● **Brano da esaminare**:
+++++

"Un precedente importante ottenuto grazie alla legge 189 contro il maltrattamento degli animali, ancora più importante perché ad essere stati condannati come mandante ed esecutore sono stati due veterinari pubblici di cui uno dirigente Asl, area che non rappresenta una zona franca per la validità della normativa".
E' il commento della LAV, riconosciuta parte civile nel procedimento grazie all'azione del proprio Coordinamento Regionale in collaborazione con il settore Sos maltrattamenti e l'Ufficio legale, alla odierna sentenza con la quale il Tribunale dell'Aquila ha applicato l'articolo 544 bis del Codice penale "uccisione senza necessità", due mesi di reclusione, contro il mandante e l'esecutore dell'uccisione di nove cuccioli di cani randagi trovati da un signore nel suo giardino nell'ottobre 2004.
I veterinari avevano ammesso che per presunti motivi di "ordine pubblico" avevano proceduto alla soppressione di cani di proprietà giustificati da un articolo della legge regionale abruzzese, del tutto superata dalla riforma del Codice penale a tutela degli animali in vigore dall'agosto del 2004 e che andrebbe comunque cambiata.
Con questa sentenza si chiarisce che le uniche motivazioni valide legalmente per la soppressione di cani o gatti sono, in maniera eutanasica, la certificata incurabilità o la comprovata pericolosità.
La LAV, alla quale è stato riconosciuto dal Tribunale un simbolico danno morale, annuncia che chiederà al Direttore Generale della Asl di prendere i conseguenti opportuni provvedimenti oltre che di rafforzare le iniziative di prevenzione del randagismo, mentre all'Ordine dei Medici Veterinari chiederà la sospensione dei due iscritti dall'albo e quindi l'impossibilità a esercitare la professione, per la chiara violazione del Codice Deontologico della professione secondo il quale l'iscritto deve operare "alla promozione del rispetto degli animali ed al loro benessere in quanto esseri senzienti". Principio-base che i due veterinari aquilani hanno non solo ignorato ma calpestato.

+++++

● **Dati forniti**:
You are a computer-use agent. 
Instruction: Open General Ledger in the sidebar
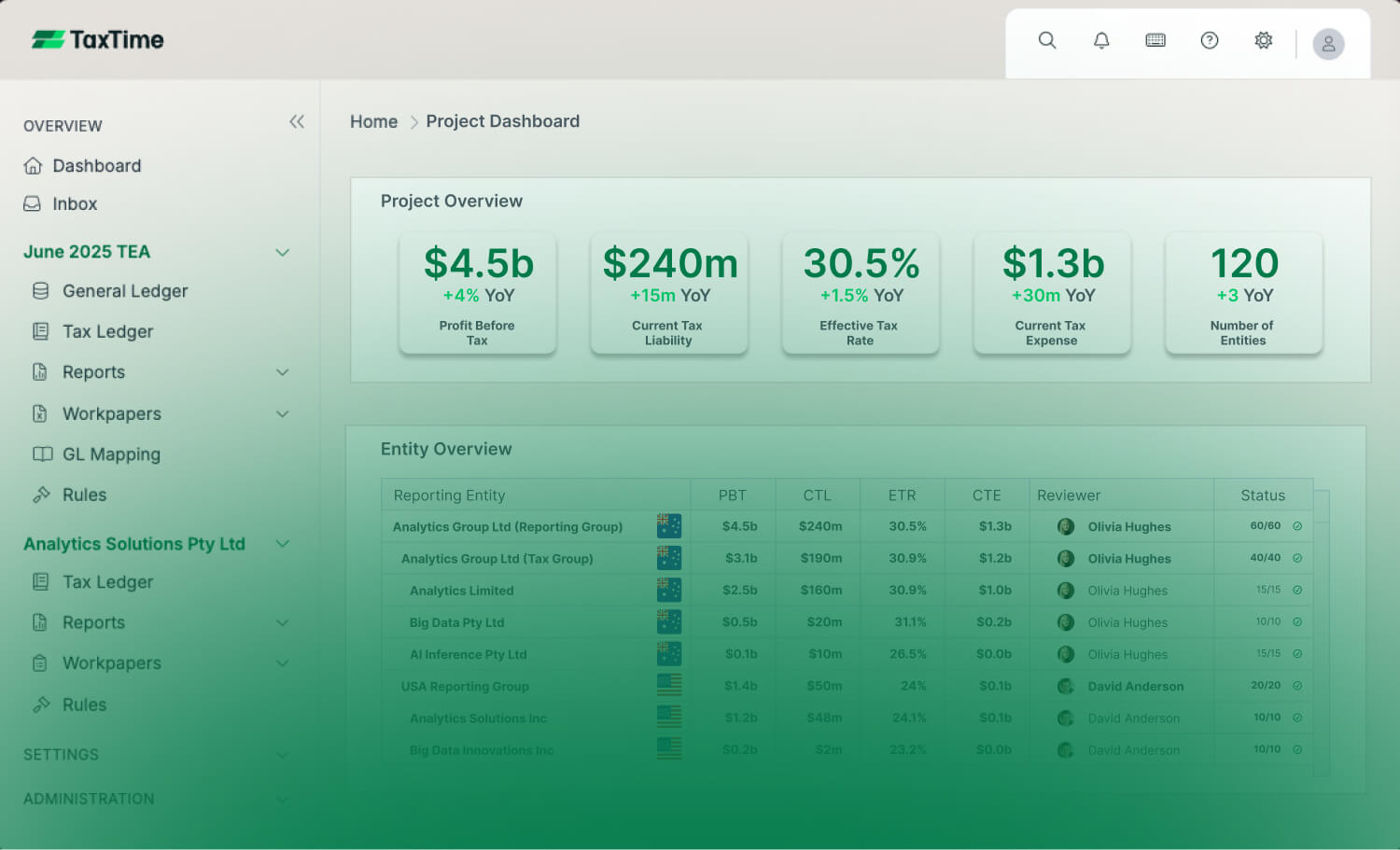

+++++

● **Descrizione del problema**: Trascrivi fedelmente la parte del brano sulla condanna dei due veterinari che va da "I veterinari avevano" fino a "andrebbe comunque cambiata.". L'elenco non ha alcun legame con il brano.

● **Risposta al compito**:
I veterinari avevano ammesso che per presunti motivi di "ordine pubblico" avevano proceduto alla soppressione di cani di proprietà giustificati da un articolo della legge regionale abruzzese, del tutto superata dalla riforma del Codice penale a tutela degli animali in vigore dall'agosto del 2004 e che andrebbe comunque cambiata.